Greater Sunrise Pipe to Timor Leste "a Must", says Official
Development of the Greater Sunrise gas fields in the waters between Australia and Timor Leste would need to include the option of a pipeline to Timor Leste, according to comments made by the latter Prime Minister’s chief of staff to The Australian newspaper November 10.
An ongoing dispute over the maritime boundary in the Timor Sea has prevented development of the fields. Last month Australia and Timor Leste reached a draft treaty on the issue, which saw the focus progress to securing agreement between the parties on how to develop the fields.
Over the weekend, Timor Leste Prime Minister Mari Alkatiri told The Australian that “everything is on the table” when asked whether the country would consider an option that didn’t involve an LNG plant in Timor Leste. But Alkatiri’s chief of staff, Nelson Santos, on November 10 “strongly refuted” the suggestion that the country was open to any other development option for Sunrise.

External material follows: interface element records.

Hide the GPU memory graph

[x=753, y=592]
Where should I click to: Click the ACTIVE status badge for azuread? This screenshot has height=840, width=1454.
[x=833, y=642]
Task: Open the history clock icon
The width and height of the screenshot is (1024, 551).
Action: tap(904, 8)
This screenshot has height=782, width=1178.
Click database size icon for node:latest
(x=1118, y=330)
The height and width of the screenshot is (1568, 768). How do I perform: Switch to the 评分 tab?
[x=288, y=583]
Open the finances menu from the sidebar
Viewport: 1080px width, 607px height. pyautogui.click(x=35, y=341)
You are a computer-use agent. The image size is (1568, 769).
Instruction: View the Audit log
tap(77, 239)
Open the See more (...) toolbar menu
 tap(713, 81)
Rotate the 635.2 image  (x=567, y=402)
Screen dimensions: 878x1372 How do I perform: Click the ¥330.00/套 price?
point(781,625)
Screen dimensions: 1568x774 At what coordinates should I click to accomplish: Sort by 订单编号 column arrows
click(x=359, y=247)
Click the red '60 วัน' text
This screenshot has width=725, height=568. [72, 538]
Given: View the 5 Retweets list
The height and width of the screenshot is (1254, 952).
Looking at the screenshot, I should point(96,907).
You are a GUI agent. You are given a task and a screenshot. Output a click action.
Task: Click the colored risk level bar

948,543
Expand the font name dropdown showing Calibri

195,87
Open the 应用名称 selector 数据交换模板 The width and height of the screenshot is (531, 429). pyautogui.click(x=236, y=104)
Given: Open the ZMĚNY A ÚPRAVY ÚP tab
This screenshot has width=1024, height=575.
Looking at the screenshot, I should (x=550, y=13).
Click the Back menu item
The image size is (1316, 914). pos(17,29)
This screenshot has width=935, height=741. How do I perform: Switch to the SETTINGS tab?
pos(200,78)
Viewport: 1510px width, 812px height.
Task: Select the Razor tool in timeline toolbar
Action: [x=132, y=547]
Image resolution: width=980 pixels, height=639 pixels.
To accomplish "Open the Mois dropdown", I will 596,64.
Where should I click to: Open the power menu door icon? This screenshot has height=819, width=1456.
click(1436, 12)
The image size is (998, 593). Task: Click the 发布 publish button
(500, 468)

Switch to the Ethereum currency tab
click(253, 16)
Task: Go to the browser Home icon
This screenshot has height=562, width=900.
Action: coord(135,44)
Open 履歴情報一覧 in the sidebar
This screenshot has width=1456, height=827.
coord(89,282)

“Any development in the Greater Sunrise field must include the option of a pipeline to Timor Leste,” he said.
“The ongoing infrastructure development in our southern coast of the country to host petroleum processing facilities should be a strong testament to this commitment,” he said.
The Greater Sunrise fields (Sunrise and Troubadour), which are 150km south-east offshore Timor Leste and 450km northwest of Darwin, Australia, were discovered in 1974 and hold gross contingent resources of 5.13 trillion ft3 gas and 225.9mn barrels of condensate, says operator Woodside Energy.
Woodside has a 33.44% interest in Greater Sunrise, alongside ConocoPhillips (30%), Shell (26.56%) and Japan' Osaka Gas (10%). The partners are reportedly in favour of piping gas from the fields back to the Darwin LNG plant or to a floating LNG vessel.